HILDEGARD OF BINGEN


Daniel Mauch
Ulm around 1477 - 1540 Liège
Attributed

Hildegard of Bingen
Around 1520
Carved walnut
Remains of the original polychromy
Height 44.5 cm

Hildegard von Bingen (Bermersheim 1098 – 1179 Bingen) was a monastery founder, abbess and mystic. She was also a great natural scientist and naturopath who wrote down her knowledge of the active forces of nature in two works for which she is still famous today as the “first female physician to write”: Physica (Natural History) and Causae et curae (Causes and Treatment). The latter work was written around 1150-60 and deals, among other things, with creation and the associated connection between body and soul, with the cosmos, with treatises on healthy and sick people and with curative methods from traditional monastic medicine. The precise observation of natural phenomena is particularly significant; even women’s complaints are treated in astonishing detail and openness. Hildegard von Bingen always emphasized that she received her knowledge as divine visions and was commissioned to write them down.

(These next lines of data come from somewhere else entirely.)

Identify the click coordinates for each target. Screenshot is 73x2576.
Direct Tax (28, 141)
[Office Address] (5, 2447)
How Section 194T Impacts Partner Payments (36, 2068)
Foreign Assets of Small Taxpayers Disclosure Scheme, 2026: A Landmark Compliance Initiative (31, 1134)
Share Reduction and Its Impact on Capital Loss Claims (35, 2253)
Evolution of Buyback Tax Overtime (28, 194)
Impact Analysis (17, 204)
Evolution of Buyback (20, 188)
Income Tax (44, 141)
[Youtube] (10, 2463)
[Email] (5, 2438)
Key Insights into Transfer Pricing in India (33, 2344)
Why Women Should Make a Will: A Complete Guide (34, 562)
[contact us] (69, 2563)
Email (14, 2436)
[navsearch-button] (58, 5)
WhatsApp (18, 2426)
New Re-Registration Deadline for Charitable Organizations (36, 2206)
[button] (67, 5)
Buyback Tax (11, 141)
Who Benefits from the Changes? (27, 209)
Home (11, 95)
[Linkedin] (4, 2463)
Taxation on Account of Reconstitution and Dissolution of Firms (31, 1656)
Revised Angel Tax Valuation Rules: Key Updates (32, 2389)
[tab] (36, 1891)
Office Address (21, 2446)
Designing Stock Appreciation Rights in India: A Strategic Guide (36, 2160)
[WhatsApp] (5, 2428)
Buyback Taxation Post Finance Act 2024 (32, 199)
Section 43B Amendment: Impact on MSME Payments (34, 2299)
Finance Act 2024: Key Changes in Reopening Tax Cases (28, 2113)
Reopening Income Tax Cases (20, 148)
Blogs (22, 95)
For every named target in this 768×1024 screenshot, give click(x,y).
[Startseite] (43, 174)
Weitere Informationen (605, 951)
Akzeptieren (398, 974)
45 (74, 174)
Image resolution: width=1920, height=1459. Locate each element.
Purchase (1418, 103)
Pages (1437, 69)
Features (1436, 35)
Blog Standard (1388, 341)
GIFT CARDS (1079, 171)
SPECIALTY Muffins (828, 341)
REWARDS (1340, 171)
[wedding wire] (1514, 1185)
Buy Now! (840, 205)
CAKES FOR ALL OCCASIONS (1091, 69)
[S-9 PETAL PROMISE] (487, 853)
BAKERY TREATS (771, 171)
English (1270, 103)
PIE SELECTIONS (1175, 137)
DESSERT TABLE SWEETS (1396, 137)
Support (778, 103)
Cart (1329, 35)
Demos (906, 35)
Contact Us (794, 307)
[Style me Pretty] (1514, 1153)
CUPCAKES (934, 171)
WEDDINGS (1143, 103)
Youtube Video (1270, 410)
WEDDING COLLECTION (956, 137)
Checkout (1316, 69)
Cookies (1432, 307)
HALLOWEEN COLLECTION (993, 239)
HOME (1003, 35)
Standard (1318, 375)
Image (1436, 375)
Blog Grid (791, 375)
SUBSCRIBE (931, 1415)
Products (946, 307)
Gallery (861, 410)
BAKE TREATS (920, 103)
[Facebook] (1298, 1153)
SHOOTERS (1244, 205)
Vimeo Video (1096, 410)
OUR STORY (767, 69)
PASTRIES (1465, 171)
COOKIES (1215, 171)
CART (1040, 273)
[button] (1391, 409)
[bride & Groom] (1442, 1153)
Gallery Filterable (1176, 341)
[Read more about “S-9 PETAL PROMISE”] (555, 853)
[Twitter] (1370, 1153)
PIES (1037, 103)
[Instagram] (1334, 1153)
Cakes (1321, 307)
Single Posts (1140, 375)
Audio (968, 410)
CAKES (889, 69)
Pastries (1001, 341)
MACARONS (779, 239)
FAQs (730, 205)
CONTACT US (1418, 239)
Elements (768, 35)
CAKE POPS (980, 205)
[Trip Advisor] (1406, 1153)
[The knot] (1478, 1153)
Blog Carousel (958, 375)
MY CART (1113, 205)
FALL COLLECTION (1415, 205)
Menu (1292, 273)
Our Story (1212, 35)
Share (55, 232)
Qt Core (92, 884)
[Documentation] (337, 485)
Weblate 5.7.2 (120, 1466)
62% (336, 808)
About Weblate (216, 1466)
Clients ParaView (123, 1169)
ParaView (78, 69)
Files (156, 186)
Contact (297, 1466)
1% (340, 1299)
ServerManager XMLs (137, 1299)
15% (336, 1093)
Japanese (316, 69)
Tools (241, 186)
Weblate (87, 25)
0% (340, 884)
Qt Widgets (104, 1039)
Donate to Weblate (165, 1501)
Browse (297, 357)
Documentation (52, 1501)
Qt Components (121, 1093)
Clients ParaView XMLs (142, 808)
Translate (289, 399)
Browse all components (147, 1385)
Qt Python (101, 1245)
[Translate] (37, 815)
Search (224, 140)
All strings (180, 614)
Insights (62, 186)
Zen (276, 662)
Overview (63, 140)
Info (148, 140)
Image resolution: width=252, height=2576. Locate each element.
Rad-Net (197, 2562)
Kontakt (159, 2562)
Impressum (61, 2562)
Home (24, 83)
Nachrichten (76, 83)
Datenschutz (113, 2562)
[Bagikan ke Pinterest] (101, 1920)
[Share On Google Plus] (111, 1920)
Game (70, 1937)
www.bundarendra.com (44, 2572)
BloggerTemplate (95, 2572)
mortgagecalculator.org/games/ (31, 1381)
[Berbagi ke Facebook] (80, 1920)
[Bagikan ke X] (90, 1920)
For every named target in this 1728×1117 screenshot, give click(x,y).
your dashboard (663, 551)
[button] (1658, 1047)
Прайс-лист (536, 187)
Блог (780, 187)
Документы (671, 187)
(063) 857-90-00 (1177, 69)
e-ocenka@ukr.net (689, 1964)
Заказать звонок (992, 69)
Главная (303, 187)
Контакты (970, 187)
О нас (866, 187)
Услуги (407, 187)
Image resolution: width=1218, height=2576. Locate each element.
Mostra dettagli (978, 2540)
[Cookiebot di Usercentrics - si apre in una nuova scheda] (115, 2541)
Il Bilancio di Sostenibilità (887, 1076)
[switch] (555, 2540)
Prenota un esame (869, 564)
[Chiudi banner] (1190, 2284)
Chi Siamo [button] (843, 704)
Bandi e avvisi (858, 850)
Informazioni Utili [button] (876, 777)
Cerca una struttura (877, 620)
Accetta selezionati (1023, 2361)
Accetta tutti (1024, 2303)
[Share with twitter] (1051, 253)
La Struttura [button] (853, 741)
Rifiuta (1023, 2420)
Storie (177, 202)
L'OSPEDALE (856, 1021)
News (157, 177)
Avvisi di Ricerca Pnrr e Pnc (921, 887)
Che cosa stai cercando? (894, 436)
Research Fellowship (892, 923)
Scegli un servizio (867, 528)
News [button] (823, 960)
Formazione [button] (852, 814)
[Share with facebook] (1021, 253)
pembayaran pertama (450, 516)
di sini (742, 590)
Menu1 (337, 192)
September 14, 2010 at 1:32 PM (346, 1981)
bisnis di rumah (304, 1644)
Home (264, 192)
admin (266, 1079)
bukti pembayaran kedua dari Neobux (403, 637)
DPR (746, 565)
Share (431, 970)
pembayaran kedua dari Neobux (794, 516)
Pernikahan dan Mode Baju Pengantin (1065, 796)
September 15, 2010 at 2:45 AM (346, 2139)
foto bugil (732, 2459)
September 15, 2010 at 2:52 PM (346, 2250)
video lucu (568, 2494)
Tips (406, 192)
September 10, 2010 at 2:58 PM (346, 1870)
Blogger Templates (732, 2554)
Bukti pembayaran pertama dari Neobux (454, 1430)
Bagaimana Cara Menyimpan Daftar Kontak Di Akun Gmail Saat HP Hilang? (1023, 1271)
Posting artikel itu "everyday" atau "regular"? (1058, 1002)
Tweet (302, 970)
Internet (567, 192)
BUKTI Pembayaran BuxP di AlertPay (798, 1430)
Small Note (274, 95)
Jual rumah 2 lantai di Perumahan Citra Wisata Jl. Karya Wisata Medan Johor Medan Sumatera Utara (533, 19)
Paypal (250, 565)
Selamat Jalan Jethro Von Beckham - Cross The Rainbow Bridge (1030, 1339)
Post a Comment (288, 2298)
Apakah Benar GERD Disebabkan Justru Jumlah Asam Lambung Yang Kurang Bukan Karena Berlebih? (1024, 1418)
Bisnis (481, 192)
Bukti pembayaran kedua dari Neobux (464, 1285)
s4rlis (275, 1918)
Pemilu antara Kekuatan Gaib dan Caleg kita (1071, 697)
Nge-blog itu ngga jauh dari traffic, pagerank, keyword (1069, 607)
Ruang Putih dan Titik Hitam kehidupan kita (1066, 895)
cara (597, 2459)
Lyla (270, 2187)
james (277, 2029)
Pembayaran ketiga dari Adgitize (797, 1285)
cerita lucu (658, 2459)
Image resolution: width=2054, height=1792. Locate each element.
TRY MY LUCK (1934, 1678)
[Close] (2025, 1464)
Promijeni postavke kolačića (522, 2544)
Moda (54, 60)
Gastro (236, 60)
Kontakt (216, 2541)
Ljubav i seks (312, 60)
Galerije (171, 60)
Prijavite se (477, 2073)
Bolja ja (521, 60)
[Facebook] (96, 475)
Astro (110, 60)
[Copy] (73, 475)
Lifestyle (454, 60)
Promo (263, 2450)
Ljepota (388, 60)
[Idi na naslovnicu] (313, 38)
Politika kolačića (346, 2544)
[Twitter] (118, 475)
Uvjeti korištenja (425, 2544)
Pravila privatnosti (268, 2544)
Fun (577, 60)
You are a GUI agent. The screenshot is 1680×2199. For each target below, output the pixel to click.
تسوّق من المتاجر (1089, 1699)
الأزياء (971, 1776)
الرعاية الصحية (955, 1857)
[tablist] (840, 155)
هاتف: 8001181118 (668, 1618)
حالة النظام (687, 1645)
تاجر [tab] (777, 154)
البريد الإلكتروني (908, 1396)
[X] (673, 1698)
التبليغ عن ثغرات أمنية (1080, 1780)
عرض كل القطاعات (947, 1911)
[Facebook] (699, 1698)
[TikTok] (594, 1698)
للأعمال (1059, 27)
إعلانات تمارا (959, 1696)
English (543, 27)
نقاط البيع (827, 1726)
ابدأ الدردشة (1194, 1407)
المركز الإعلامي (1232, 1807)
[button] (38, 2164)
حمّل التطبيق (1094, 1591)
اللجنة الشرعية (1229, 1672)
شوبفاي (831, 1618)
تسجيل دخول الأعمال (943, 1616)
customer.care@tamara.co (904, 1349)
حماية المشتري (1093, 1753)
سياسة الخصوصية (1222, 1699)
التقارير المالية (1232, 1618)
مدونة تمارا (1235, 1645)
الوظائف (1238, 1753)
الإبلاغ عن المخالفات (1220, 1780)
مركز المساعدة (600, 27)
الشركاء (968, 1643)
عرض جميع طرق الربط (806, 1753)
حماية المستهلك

The mystic is very rarely depicted in sculpture; the additional chronological placement in the late Gothic period makes this figure an even greater rarity. This extraordinary, full-round carved figure of the saint is particularly expressive due to her facial expressions and gestures. She is shown in an upright posture, her hands folded in front of her chest in a gesture of prayer. She is looking upwards, possibly in dialog with God. Her deep-set eyes are framed by short, sharp eyebrow ridges. The almond-shaped eyes are wide open. Her snub nose sits in the center of her face; her mouth is twisted into a slight smile. Her round face is framed by a typical velan over a scarf that covers her hair and neck. A tight-fitting coat is thrown over her shoulders and bunched up at her feet. The pleats on the sleeves, which are looped around her arms in ring-shaped formations, are particularly impressive. Bowl creases appear underneath. Voluminous, angular pleated panels alternate with close-fitting sections on the coat. Ear folds are shown at the bottom. The left side shows V-shaped, irregular bowl folds, while the right side shows tight folds in a kind of wet style. This gives the figure an interesting contrast in the surface structure, which guides the viewer’s eye over the garment. The back of the figure is simpler, indicating that the figure was designed for a display side.

Stylistically, the figure bears a strong resemblance to Daniel Mauch’s workshop works. As the last great artist of the Ulm School, Mauch is of particular importance. He opened his own workshop in 1503 and worked on numerous late Gothic altarpiece projects. His works already show echoes of the transition from the late Gothic to the Renaissance. The almost mischievously contorted mouth and the richly pleated robe with complicated folds show similarities to Mauch’s Anna Selbdritt from around 1510/15 from the Germanisches Nationalmuseum in Nuremberg (inv. no. Pl.O.199). The multi-part bowl folds around the neck also match numerous of his depictions of St. Anne in the Holy Kinship (including the Bavarian National Museum, Munich, inv. no. MA 1880; Parish Church of the Assumption of the Virgin Mary, Tomerdingen).

Literature:

Barbara Maier-Lörcher, Masterpieces of Ulm Art, Ostfildern 2004.

Brigitte Reinhardt (ed.), Michel Erhart & Jörg Syrlin the Elder: Late Gothic in Ulm, Ulm 2002.

Susanne Wagini, Der Ulmer Bildschnitzer Daniel Mauch (1477-1540), Forschungen zur Geschichte der Stadt Ulm (Volume 24), Ulm 1995.

The great book of Hildegard von Bingen. Proven healing knowledge for health and well-being, Cologne 2017.